In a triangle $\triangle ABC$ with$\angle B>\angle C$, the altitude, the angle bisector, and the median from $A$ intersect $BC$ at $H, L$ and $D$, respectively. Show that $\angle HAL=\angle DAL$ if and only if $\angle BAC=90^{\circ}$.

Two-way flights are operated between $80$ cities in such a way that each city is connected to at least $7$ other cities by a direct flight and any two cities are connected by a finite sequence of flights. Find the smallest $k$ such that for any such arrangement of flights it is possible to travel from any city to any other city by a sequence of at most $k$ flights.
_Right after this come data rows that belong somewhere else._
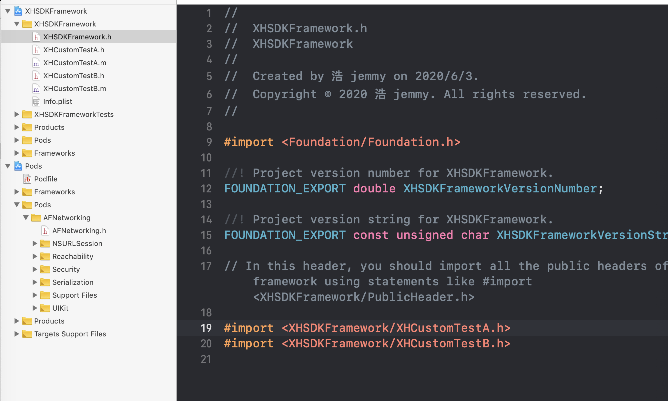Collapse the AFNetworking group
668x401 pixels.
26,218
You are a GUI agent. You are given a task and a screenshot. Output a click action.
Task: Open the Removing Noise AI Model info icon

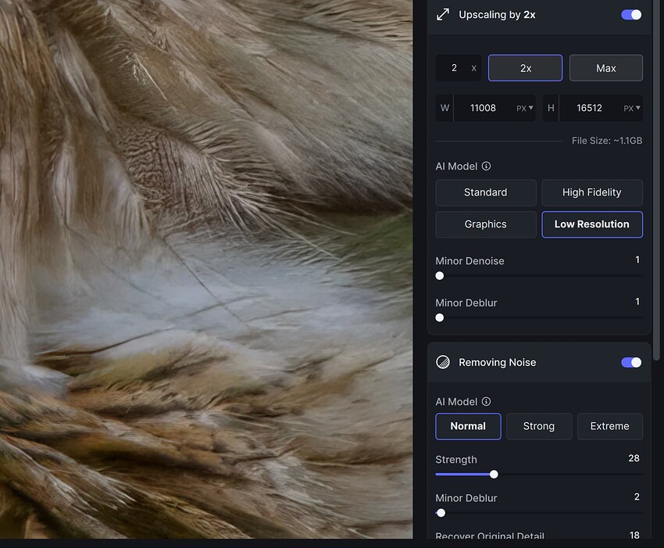click(486, 401)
(a) Determine if exist an integer $n$ such that $n^2 -k$ has exactly $10$ positive divisors for each $k = 1, 2, 3.$ (b) Show that the number of positive divisors of $n^2 -4$ is not $10$ for any integer $n.$

Find all functions $f:\mathbb{Z}\to \mathbb{Z}$ satisfying the condition $f(n)-f(n+f(m))=m$ for all $m,n\in \mathbb{Z}$

The excircle of a triangle $ABC$ corresponding to $A$ touches the lines $BC,CA,AB$ at $A_1,B_1,C_1$, respectively. The excircle corresponding to $B$ touches $BC,CA,AB$ at $A_2,B_2,C_2$, and the excircle corresponding to $C$ touches $BC,CA,AB$ at $A_3,B_3,C_3$, respectively. Find the maximum possible value of the ratio of the sum of the perimeters of $\triangle A_1B_1C_1$, $\triangle A_2B_2C_2$ and $\triangle A_3B_3C_3$ to the circumradius of $\triangle ABC$.

Define $K(n,0)=\varnothing $ and, for all nonnegative integers m and n, $K(n,m+1)=\left\{ \left. k \right|\text{ }1\le k\le n\text{ and }K(k,m)\cap K(n-k,m)=\varnothing \right\}$. Find the number of elements of $K(2004,2004)$.